■ Work instruction:
Under this task are some entries; return every one of them exactly.

── Data for review ──

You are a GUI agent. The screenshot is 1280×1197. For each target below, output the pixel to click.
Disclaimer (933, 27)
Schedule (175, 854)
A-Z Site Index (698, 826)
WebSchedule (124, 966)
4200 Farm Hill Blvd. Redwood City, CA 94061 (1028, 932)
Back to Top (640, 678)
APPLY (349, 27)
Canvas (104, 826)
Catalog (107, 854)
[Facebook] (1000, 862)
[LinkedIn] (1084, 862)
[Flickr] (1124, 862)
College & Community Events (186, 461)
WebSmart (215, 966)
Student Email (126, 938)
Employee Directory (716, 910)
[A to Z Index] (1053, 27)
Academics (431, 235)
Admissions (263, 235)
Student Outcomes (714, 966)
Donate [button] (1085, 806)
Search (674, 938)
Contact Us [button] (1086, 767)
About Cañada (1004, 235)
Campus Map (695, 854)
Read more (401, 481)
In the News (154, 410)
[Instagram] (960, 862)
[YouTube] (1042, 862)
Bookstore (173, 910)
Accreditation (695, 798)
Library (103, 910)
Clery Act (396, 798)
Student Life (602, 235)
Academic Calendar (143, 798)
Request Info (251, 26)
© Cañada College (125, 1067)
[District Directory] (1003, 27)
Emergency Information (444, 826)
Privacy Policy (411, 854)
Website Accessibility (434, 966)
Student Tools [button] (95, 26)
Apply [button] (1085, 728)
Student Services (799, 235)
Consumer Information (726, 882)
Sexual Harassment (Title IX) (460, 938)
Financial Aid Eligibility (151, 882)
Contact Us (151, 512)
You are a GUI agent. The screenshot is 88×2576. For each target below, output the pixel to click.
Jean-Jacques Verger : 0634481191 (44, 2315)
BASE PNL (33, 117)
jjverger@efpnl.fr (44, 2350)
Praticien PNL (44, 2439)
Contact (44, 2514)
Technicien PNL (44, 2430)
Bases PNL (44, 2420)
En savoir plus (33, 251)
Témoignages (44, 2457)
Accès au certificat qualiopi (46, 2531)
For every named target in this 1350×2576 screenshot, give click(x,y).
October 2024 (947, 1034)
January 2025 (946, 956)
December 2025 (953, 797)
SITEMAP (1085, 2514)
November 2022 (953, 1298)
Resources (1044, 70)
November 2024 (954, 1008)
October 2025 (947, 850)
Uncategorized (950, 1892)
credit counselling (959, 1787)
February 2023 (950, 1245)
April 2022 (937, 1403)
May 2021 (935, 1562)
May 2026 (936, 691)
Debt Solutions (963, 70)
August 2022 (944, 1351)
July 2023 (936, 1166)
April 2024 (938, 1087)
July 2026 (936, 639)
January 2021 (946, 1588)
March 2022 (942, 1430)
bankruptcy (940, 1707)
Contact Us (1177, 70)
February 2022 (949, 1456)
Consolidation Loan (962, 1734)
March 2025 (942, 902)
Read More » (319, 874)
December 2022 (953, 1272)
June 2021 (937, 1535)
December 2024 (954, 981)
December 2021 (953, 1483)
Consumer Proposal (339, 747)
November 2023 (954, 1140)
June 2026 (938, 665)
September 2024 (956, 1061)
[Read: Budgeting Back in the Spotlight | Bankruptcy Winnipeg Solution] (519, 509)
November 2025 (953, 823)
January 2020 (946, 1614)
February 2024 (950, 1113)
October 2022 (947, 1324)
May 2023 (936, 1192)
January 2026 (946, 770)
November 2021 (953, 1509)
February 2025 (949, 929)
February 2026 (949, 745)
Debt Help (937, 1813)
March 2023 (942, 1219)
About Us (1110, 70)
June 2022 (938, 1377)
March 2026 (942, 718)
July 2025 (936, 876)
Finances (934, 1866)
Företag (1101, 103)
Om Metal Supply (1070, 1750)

───

■ Response below:
You are a GUI agent. The screenshot is 1280×1197. For each target below, output the pixel to click.
Disclaimer (933, 27)
Schedule (175, 854)
A-Z Site Index (698, 826)
WebSchedule (124, 966)
4200 Farm Hill Blvd. Redwood City, CA 94061 (1028, 932)
Back to Top (640, 678)
APPLY (349, 27)
Canvas (104, 826)
Catalog (107, 854)
[Facebook] (1000, 862)
[LinkedIn] (1084, 862)
[Flickr] (1124, 862)
College & Community Events (186, 461)
WebSmart (215, 966)
Student Email (126, 938)
Employee Directory (716, 910)
[A to Z Index] (1053, 27)
Academics (431, 235)
Admissions (263, 235)
Student Outcomes (714, 966)
Donate [button] (1085, 806)
Search (674, 938)
Contact Us [button] (1086, 767)
About Cañada (1004, 235)
Campus Map (695, 854)
Read more (401, 481)
In the News (154, 410)
[Instagram] (960, 862)
[YouTube] (1042, 862)
Bookstore (173, 910)
Accreditation (695, 798)
Library (103, 910)
Clery Act (396, 798)
Student Life (602, 235)
Academic Calendar (143, 798)
Request Info (251, 26)
© Cañada College (125, 1067)
[District Directory] (1003, 27)
Emergency Information (444, 826)
Privacy Policy (411, 854)
Website Accessibility (434, 966)
Student Tools [button] (95, 26)
Apply [button] (1085, 728)
Student Services (799, 235)
Consumer Information (726, 882)
Sexual Harassment (Title IX) (460, 938)
Financial Aid Eligibility (151, 882)
Contact Us (151, 512)
You are a GUI agent. The screenshot is 88×2576. For each target below, output the pixel to click.
Jean-Jacques Verger : 0634481191 (44, 2315)
BASE PNL (33, 117)
jjverger@efpnl.fr (44, 2350)
Praticien PNL (44, 2439)
Contact (44, 2514)
Technicien PNL (44, 2430)
Bases PNL (44, 2420)
En savoir plus (33, 251)
Témoignages (44, 2457)
Accès au certificat qualiopi (46, 2531)
For every named target in this 1350×2576 screenshot, give click(x,y).
October 2024 (947, 1034)
January 2025 (946, 956)
December 2025 (953, 797)
SITEMAP (1085, 2514)
November 2022 (953, 1298)
Resources (1044, 70)
November 2024 (954, 1008)
October 2025 (947, 850)
Uncategorized (950, 1892)
credit counselling (959, 1787)
February 2023 (950, 1245)
April 2022 (937, 1403)
May 2021 (935, 1562)
May 2026 (936, 691)
Debt Solutions (963, 70)
August 2022 (944, 1351)
July 2023 (936, 1166)
April 2024 (938, 1087)
July 2026 (936, 639)
January 2021 (946, 1588)
March 2022 (942, 1430)
bankruptcy (940, 1707)
Contact Us (1177, 70)
February 2022 (949, 1456)
Consolidation Loan (962, 1734)
March 2025 (942, 902)
Read More » (319, 874)
December 2022 (953, 1272)
June 2021 (937, 1535)
December 2024 (954, 981)
December 2021 (953, 1483)
Consumer Proposal (339, 747)
November 2023 (954, 1140)
June 2026 (938, 665)
September 2024 (956, 1061)
[Read: Budgeting Back in the Spotlight | Bankruptcy Winnipeg Solution] (519, 509)
November 2025 (953, 823)
January 2020 (946, 1614)
February 2024 (950, 1113)
October 2022 (947, 1324)
May 2023 (936, 1192)
January 2026 (946, 770)
November 2021 (953, 1509)
February 2025 (949, 929)
February 2026 (949, 745)
Debt Help (937, 1813)
March 2023 (942, 1219)
About Us (1110, 70)
June 2022 (938, 1377)
March 2026 (942, 718)
July 2025 (936, 876)
Finances (934, 1866)
Företag (1101, 103)
Om Metal Supply (1070, 1750)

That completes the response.